START SUPPLIED INFORMATION

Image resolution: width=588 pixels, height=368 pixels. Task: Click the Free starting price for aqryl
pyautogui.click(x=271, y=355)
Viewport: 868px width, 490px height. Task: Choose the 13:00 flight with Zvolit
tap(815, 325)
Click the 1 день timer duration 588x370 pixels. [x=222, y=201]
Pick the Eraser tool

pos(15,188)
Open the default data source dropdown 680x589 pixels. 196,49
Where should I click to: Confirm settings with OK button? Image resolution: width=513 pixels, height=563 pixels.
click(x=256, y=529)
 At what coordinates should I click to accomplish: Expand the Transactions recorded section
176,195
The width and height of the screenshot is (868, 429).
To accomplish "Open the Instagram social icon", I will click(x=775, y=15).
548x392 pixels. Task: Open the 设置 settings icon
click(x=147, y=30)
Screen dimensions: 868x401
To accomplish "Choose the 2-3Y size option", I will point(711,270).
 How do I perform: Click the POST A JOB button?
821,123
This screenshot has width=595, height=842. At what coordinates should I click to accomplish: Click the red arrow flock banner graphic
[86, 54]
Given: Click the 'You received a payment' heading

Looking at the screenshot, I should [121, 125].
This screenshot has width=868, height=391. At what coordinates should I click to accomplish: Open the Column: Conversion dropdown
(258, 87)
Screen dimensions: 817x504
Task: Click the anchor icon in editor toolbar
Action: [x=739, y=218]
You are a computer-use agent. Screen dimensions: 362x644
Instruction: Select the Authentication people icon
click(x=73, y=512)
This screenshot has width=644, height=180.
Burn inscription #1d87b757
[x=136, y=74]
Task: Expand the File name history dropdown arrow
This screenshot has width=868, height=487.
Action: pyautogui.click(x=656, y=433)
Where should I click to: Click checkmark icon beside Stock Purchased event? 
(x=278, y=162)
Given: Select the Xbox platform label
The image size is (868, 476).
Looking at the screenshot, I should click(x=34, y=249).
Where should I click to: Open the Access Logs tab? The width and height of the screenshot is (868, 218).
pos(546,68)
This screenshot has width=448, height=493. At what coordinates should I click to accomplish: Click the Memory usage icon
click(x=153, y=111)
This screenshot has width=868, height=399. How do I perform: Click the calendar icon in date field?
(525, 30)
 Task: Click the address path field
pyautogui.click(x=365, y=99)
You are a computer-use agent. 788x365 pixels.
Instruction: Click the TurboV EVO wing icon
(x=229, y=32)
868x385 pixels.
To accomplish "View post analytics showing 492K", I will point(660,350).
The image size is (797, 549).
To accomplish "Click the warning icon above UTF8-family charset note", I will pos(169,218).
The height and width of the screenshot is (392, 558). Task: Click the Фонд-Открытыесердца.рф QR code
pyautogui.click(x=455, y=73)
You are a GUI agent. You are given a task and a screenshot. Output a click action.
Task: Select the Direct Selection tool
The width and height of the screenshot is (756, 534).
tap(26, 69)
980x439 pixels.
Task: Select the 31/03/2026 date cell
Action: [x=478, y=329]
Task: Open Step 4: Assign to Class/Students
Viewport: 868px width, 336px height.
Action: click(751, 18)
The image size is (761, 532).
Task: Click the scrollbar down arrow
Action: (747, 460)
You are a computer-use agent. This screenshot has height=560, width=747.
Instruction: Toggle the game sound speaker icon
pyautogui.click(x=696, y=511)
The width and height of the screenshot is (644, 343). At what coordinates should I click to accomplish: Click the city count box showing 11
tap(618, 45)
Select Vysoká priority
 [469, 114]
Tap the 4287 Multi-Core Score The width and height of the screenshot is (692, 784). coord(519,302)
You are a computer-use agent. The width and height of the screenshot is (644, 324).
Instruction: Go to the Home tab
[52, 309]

END SUPPLIED INFORMATION

* WORK TASK
Copy out the data above word for word, starting at its first line and ending with the line that contains "Task: Expand the".

* THE COMPLETED TASK
Image resolution: width=588 pixels, height=368 pixels. Task: Click the Free starting price for aqryl
pyautogui.click(x=271, y=355)
Viewport: 868px width, 490px height. Task: Choose the 13:00 flight with Zvolit
tap(815, 325)
Click the 1 день timer duration 588x370 pixels. [x=222, y=201]
Pick the Eraser tool

pos(15,188)
Open the default data source dropdown 680x589 pixels. 196,49
Where should I click to: Confirm settings with OK button? Image resolution: width=513 pixels, height=563 pixels.
click(x=256, y=529)
 At what coordinates should I click to accomplish: Expand the Transactions recorded section
176,195
The width and height of the screenshot is (868, 429).
To accomplish "Open the Instagram social icon", I will click(x=775, y=15).
548x392 pixels. Task: Open the 设置 settings icon
click(x=147, y=30)
Screen dimensions: 868x401
To accomplish "Choose the 2-3Y size option", I will point(711,270).
 How do I perform: Click the POST A JOB button?
821,123
This screenshot has width=595, height=842. At what coordinates should I click to accomplish: Click the red arrow flock banner graphic
[86, 54]
Given: Click the 'You received a payment' heading

Looking at the screenshot, I should [121, 125].
This screenshot has width=868, height=391. At what coordinates should I click to accomplish: Open the Column: Conversion dropdown
(258, 87)
Screen dimensions: 817x504
Task: Click the anchor icon in editor toolbar
Action: [x=739, y=218]
You are a computer-use agent. Screen dimensions: 362x644
Instruction: Select the Authentication people icon
click(x=73, y=512)
This screenshot has width=644, height=180.
Burn inscription #1d87b757
[x=136, y=74]
Task: Expand the File name history dropdown arrow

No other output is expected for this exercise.